> Exercise description
Return the following lines and nothing else: the one holding "Instruction: Select the grid table view icon" and all those after it in the records below, unchanged, minus any pictures.

> Pixel coordinate grounding data
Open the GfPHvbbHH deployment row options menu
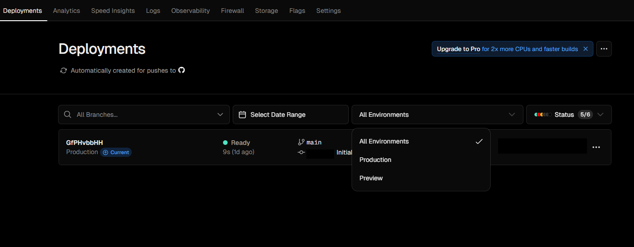The height and width of the screenshot is (247, 634). 596,147
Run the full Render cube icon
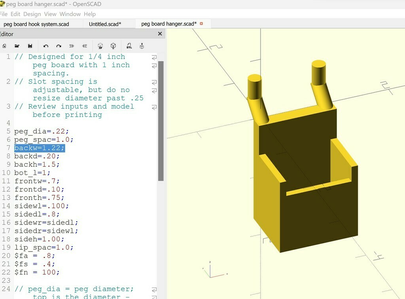The width and height of the screenshot is (405, 299). coord(113,46)
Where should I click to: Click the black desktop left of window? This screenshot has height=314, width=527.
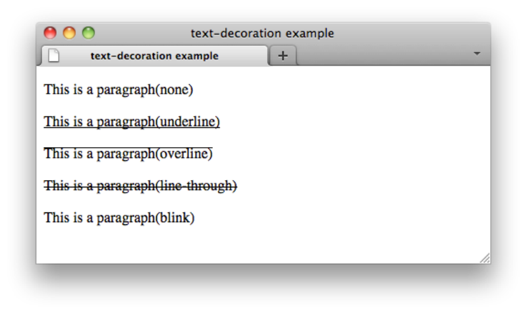click(18, 157)
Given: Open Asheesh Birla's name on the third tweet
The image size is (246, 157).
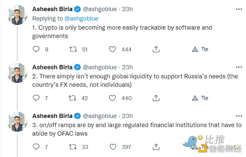Looking at the screenshot, I should [52, 116].
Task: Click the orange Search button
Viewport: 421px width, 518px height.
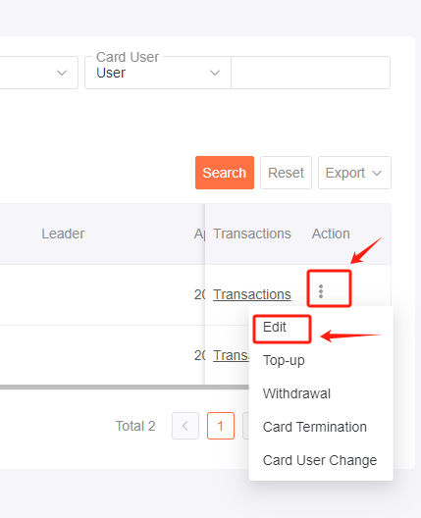Action: [225, 173]
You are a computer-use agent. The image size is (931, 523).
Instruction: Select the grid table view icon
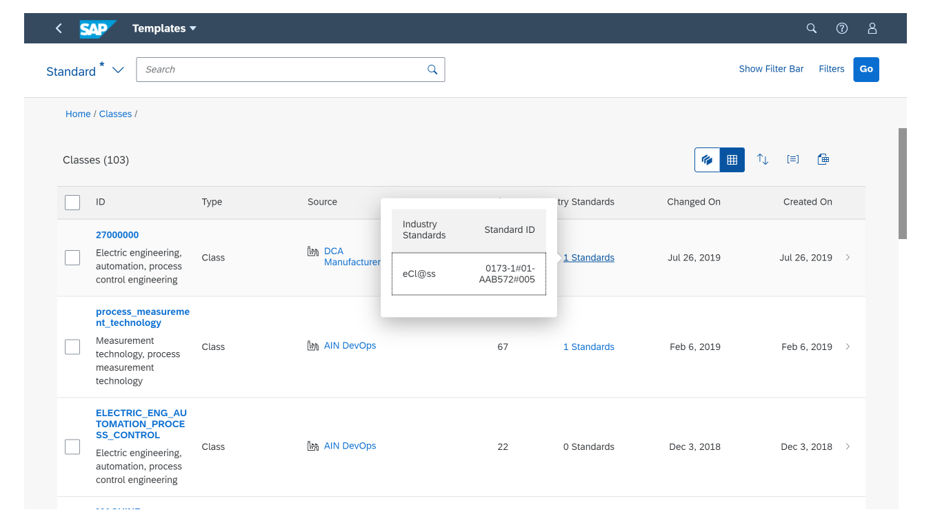point(732,160)
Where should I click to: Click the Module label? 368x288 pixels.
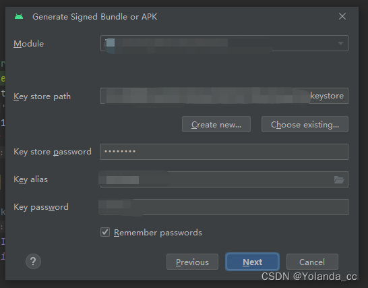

> Solution to the problem
Instruction: Select the grid table view icon
point(732,160)
Where should I click to: Click the Module label? 368x288 pixels.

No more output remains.